### PROBLEM REQUIREMENTS
Filter the listing below, keeping only the lines with the word "blue".
START EXCERPTED DATA
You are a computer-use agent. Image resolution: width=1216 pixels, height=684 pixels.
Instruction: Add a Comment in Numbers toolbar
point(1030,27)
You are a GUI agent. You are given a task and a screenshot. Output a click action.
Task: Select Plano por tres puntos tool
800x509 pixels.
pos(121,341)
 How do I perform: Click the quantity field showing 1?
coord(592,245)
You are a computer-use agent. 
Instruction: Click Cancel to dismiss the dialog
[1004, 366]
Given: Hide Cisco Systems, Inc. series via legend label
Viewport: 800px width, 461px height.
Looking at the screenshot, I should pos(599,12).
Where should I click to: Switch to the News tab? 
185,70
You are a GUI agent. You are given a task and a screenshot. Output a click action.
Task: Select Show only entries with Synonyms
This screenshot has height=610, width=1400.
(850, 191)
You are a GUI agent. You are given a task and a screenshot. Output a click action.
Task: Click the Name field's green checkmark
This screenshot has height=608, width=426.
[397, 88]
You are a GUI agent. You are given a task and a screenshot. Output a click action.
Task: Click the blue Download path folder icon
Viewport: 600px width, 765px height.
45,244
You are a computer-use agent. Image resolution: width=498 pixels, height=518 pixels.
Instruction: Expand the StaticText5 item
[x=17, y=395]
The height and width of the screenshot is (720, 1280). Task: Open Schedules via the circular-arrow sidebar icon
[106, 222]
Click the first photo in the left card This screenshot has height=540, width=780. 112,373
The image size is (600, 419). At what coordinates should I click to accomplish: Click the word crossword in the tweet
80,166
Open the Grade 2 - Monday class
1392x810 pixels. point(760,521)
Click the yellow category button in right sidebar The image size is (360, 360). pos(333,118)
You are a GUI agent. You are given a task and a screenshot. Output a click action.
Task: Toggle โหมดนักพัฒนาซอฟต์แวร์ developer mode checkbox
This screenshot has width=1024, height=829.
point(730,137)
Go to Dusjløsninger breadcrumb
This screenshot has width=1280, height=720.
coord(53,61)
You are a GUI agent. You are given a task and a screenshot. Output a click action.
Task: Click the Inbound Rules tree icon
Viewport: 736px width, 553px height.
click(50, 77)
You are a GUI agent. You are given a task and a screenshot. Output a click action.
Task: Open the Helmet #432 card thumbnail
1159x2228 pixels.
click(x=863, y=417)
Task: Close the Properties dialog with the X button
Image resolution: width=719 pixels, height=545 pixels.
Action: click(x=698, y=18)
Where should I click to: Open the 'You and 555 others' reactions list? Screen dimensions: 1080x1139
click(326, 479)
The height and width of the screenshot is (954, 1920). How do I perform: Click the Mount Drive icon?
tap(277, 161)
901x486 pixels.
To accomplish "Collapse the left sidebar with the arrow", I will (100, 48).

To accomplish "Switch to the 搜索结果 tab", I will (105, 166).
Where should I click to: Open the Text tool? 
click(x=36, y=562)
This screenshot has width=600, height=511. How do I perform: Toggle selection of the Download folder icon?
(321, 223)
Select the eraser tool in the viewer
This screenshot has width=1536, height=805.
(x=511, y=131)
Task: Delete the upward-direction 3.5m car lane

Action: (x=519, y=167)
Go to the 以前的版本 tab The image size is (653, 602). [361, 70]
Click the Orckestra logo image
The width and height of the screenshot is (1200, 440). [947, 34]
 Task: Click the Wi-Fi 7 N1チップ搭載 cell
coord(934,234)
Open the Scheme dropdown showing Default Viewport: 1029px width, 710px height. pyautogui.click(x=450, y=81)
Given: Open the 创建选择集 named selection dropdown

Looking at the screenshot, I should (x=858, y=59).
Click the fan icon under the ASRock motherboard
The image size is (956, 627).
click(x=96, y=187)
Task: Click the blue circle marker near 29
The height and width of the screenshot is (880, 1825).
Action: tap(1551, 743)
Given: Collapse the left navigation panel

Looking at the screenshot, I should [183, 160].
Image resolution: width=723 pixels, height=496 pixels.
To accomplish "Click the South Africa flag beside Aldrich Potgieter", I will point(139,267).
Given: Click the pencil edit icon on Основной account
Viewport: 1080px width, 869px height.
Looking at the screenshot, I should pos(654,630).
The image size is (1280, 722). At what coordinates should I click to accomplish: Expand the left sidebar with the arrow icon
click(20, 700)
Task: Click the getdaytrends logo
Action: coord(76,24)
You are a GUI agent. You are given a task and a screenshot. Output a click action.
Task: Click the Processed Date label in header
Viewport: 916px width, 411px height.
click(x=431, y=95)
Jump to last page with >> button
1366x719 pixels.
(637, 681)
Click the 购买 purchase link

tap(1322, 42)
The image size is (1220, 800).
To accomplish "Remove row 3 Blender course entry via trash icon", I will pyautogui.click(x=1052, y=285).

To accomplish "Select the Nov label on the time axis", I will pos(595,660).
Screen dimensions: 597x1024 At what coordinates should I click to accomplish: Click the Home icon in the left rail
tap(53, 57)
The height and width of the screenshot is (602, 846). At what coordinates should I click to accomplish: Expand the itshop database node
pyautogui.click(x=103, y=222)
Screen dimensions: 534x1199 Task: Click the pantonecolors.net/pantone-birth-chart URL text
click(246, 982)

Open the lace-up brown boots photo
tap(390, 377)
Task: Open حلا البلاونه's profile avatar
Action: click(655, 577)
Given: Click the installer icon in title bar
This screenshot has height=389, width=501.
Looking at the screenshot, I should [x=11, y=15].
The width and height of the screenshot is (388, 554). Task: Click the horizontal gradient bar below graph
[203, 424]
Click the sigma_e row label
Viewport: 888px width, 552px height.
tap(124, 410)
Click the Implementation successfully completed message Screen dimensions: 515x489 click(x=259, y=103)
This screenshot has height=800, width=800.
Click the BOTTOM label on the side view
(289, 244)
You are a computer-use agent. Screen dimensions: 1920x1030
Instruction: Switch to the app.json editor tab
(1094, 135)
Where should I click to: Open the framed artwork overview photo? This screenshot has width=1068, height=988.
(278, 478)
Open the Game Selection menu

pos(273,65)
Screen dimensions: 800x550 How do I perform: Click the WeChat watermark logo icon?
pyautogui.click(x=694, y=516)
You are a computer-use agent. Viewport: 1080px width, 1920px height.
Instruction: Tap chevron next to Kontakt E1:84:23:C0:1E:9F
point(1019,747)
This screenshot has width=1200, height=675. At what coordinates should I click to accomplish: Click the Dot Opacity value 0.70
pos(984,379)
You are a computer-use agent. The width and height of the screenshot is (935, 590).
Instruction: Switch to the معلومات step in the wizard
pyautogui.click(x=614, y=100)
END EXCERPTED DATA
### TASK ANSWER
Task: Click the blue Download path folder icon
Task: Click the blue circle marker near 29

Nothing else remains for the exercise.